Louis-Édouard Rivot (12 October 1820, Paris - 24 February 1869) was a French metallurgist and mining engineer.

He received his education at the École Polytechnique in Paris, and from 1844, taught classes in general chemistry at the École des Mines. In 1853 he succeeded Jacques-Joseph Ebelmen as chair of docimasie (metallurgical analysis) at the École des Mines.

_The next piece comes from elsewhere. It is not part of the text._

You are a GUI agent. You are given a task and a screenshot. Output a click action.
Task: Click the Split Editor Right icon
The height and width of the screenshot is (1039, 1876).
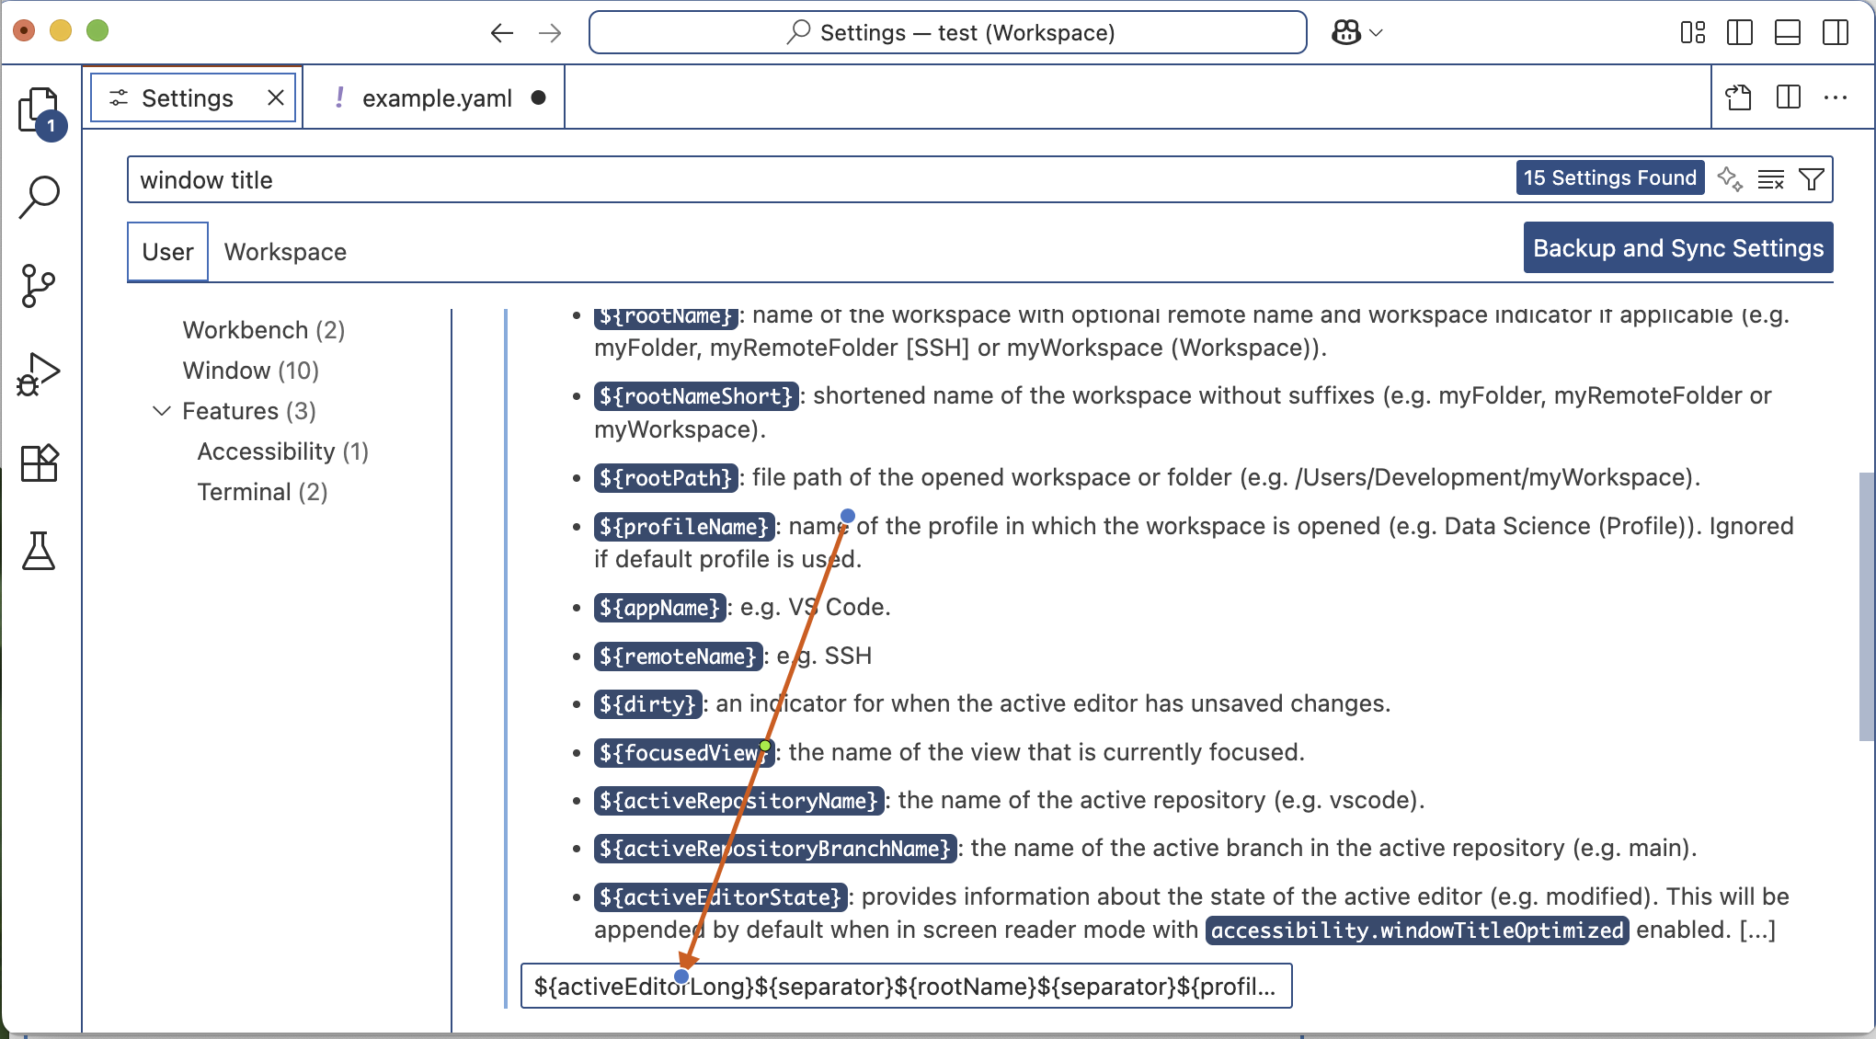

In his research as a metallurgist and mine engineer, his interests were in the practical, as well as in the scientific, aspects of the disciplines. During his career, he investigated mineral deposits and mining operations throughout France, and also in Styria, Transylvania, Hungary, Westphalia, Belgium, the Harz Mountains and a portion of northern Spain. In 1855 he published "Voyage au lac Supérieur" as a result of an expedition to the Lake Superior region in order to investigate its copper mines. In 1974 the book was translated into English by Don H. Clarke, being published with the title, "Voyage to Lake Superior".

== Selected works ==
- Mémoire sur la houillère, les mines et l'usine à zinc de Stolberg (Prusse Rhénane), 1846 - Treatise on the colliery, the zinc mines and factory at Stolberg (Rhenish Prussia).
- Description de la préparation mécanique des minerais de plomb dans le Ober-Harz, 1851 - Description involving the mechanical preparation of lead ores in the Upper Harz.
- Docimasie : Traité d'analyse des substances minérales à l'usage des ingénieurs des mines et des directeurs de mines et d'usines; 1861–66, 4 volumes - Docimasie: Analysis of mineral substances for use by mining engineers and managers of mines and factories.
- Mémoire sur les filons de galène argentifère de Vialas, 1863 - On argentiferous galena veins at Vialas.
- Nouveau procédé de traitement des minéraux d'or et d'argent, 1871 - New processing methods for gold and silver minerals.
- Principes généraux du traitement des minerais métalliques : traité de métallurgie théoretique et pratique; 1871–73, 3 volumes - General principles for the treatment of metal ores : Metallurgy treatise, theoretical and practical.